◆ **Your objective**: Your response should be the complete set of records, reproduced exactly.

◆ **Data excerpts**:
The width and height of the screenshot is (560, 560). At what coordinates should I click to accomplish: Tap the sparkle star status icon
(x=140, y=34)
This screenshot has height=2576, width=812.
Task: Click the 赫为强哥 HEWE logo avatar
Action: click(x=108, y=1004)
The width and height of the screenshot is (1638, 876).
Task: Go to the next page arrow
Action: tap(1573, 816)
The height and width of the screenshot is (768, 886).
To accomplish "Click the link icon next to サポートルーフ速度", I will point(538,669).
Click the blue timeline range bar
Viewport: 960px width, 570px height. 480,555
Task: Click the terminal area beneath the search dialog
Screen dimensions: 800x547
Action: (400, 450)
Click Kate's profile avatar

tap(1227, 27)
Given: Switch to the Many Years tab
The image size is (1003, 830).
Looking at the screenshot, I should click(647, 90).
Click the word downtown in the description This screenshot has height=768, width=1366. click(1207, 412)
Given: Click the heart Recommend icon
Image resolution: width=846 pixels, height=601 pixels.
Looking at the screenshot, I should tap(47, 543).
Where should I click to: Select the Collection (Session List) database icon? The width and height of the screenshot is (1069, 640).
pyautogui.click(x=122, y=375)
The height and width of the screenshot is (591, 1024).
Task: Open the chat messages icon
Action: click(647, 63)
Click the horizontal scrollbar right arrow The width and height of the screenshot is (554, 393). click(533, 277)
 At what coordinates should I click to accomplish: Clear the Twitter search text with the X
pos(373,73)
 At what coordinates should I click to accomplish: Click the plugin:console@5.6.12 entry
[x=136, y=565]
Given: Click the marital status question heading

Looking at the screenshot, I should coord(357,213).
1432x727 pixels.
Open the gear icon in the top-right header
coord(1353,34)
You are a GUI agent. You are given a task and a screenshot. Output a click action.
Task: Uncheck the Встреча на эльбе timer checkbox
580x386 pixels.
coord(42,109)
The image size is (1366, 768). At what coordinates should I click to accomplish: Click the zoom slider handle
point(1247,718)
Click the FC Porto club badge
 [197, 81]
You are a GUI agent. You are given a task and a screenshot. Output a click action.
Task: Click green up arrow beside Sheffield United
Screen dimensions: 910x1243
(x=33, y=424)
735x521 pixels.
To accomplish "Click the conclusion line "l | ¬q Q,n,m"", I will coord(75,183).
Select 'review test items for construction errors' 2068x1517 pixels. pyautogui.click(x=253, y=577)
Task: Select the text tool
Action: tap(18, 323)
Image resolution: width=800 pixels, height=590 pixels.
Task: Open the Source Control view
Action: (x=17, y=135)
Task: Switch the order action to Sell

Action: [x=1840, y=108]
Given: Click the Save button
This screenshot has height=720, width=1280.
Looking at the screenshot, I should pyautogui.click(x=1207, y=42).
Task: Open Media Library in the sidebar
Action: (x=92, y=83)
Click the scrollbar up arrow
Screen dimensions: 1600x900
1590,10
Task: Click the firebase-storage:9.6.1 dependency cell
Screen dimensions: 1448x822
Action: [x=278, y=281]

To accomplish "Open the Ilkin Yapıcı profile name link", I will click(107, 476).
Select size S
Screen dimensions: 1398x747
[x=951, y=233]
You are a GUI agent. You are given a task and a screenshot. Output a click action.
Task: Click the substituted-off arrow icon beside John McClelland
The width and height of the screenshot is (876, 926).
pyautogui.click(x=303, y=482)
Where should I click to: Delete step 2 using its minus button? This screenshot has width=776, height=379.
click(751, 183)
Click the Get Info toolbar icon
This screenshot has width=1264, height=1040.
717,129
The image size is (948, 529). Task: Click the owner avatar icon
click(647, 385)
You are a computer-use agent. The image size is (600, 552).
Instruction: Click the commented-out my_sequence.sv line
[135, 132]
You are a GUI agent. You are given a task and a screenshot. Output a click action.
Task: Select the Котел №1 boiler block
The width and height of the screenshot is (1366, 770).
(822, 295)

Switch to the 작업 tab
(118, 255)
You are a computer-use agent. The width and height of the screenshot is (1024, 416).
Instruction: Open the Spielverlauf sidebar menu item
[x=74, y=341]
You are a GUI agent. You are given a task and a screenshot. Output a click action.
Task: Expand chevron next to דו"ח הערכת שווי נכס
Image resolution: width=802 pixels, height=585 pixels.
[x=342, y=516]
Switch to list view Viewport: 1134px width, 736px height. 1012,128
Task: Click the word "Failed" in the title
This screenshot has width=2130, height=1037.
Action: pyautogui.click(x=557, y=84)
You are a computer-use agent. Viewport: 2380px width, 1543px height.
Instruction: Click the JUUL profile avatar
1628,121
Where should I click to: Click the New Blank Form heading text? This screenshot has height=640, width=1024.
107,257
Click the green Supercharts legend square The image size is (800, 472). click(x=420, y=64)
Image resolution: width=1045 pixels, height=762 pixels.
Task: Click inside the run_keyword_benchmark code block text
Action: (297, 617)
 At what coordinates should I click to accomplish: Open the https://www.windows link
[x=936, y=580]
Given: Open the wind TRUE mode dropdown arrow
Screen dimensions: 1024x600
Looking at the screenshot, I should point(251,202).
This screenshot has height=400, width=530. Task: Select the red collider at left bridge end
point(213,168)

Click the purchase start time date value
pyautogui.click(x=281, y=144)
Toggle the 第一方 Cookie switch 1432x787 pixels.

◆ **Result for this task**:
The width and height of the screenshot is (560, 560). At what coordinates should I click to accomplish: Tap the sparkle star status icon
(x=140, y=34)
This screenshot has height=2576, width=812.
Task: Click the 赫为强哥 HEWE logo avatar
Action: click(x=108, y=1004)
The width and height of the screenshot is (1638, 876).
Task: Go to the next page arrow
Action: tap(1573, 816)
The height and width of the screenshot is (768, 886).
To accomplish "Click the link icon next to サポートルーフ速度", I will point(538,669).
Click the blue timeline range bar
Viewport: 960px width, 570px height. 480,555
Task: Click the terminal area beneath the search dialog
Screen dimensions: 800x547
Action: (400, 450)
Click Kate's profile avatar

tap(1227, 27)
Given: Switch to the Many Years tab
The image size is (1003, 830).
Looking at the screenshot, I should click(647, 90).
Click the word downtown in the description This screenshot has height=768, width=1366. click(1207, 412)
Given: Click the heart Recommend icon
Image resolution: width=846 pixels, height=601 pixels.
Looking at the screenshot, I should tap(47, 543).
Where should I click to: Select the Collection (Session List) database icon? The width and height of the screenshot is (1069, 640).
pyautogui.click(x=122, y=375)
The height and width of the screenshot is (591, 1024).
Task: Open the chat messages icon
Action: click(647, 63)
Click the horizontal scrollbar right arrow The width and height of the screenshot is (554, 393). click(533, 277)
 At what coordinates should I click to accomplish: Clear the Twitter search text with the X
pos(373,73)
 At what coordinates should I click to accomplish: Click the plugin:console@5.6.12 entry
[x=136, y=565]
Given: Click the marital status question heading

Looking at the screenshot, I should coord(357,213).
1432x727 pixels.
Open the gear icon in the top-right header
coord(1353,34)
You are a GUI agent. You are given a task and a screenshot. Output a click action.
Task: Uncheck the Встреча на эльбе timer checkbox
580x386 pixels.
coord(42,109)
The image size is (1366, 768). At what coordinates should I click to accomplish: Click the zoom slider handle
point(1247,718)
Click the FC Porto club badge
 [197, 81]
You are a GUI agent. You are given a task and a screenshot. Output a click action.
Task: Click green up arrow beside Sheffield United
Screen dimensions: 910x1243
(x=33, y=424)
735x521 pixels.
To accomplish "Click the conclusion line "l | ¬q Q,n,m"", I will coord(75,183).
Select 'review test items for construction errors' 2068x1517 pixels. pyautogui.click(x=253, y=577)
Task: Select the text tool
Action: tap(18, 323)
Image resolution: width=800 pixels, height=590 pixels.
Task: Open the Source Control view
Action: (x=17, y=135)
Task: Switch the order action to Sell

Action: [x=1840, y=108]
Given: Click the Save button
This screenshot has height=720, width=1280.
Looking at the screenshot, I should pyautogui.click(x=1207, y=42).
Task: Open Media Library in the sidebar
Action: (x=92, y=83)
Click the scrollbar up arrow
Screen dimensions: 1600x900
1590,10
Task: Click the firebase-storage:9.6.1 dependency cell
Screen dimensions: 1448x822
Action: [x=278, y=281]

To accomplish "Open the Ilkin Yapıcı profile name link", I will click(107, 476).
Select size S
Screen dimensions: 1398x747
[x=951, y=233]
You are a GUI agent. You are given a task and a screenshot. Output a click action.
Task: Click the substituted-off arrow icon beside John McClelland
The width and height of the screenshot is (876, 926).
pyautogui.click(x=303, y=482)
Where should I click to: Delete step 2 using its minus button? This screenshot has width=776, height=379.
click(751, 183)
Click the Get Info toolbar icon
This screenshot has width=1264, height=1040.
717,129
The image size is (948, 529). Task: Click the owner avatar icon
click(647, 385)
You are a computer-use agent. The image size is (600, 552).
Instruction: Click the commented-out my_sequence.sv line
[135, 132]
You are a GUI agent. You are given a task and a screenshot. Output a click action.
Task: Select the Котел №1 boiler block
The width and height of the screenshot is (1366, 770).
(822, 295)

Switch to the 작업 tab
(118, 255)
You are a computer-use agent. The width and height of the screenshot is (1024, 416).
Instruction: Open the Spielverlauf sidebar menu item
[x=74, y=341]
You are a GUI agent. You are given a task and a screenshot. Output a click action.
Task: Expand chevron next to דו"ח הערכת שווי נכס
Image resolution: width=802 pixels, height=585 pixels.
[x=342, y=516]
Switch to list view Viewport: 1134px width, 736px height. 1012,128
Task: Click the word "Failed" in the title
This screenshot has width=2130, height=1037.
Action: pyautogui.click(x=557, y=84)
You are a computer-use agent. Viewport: 2380px width, 1543px height.
Instruction: Click the JUUL profile avatar
1628,121
Where should I click to: Click the New Blank Form heading text? This screenshot has height=640, width=1024.
107,257
Click the green Supercharts legend square The image size is (800, 472). click(x=420, y=64)
Image resolution: width=1045 pixels, height=762 pixels.
Task: Click inside the run_keyword_benchmark code block text
Action: (297, 617)
 At what coordinates should I click to accomplish: Open the https://www.windows link
[x=936, y=580]
Given: Open the wind TRUE mode dropdown arrow
Screen dimensions: 1024x600
Looking at the screenshot, I should point(251,202).
This screenshot has height=400, width=530. Task: Select the red collider at left bridge end
point(213,168)

Click the purchase start time date value
pyautogui.click(x=281, y=144)
Toggle the 第一方 Cookie switch 1432x787 pixels.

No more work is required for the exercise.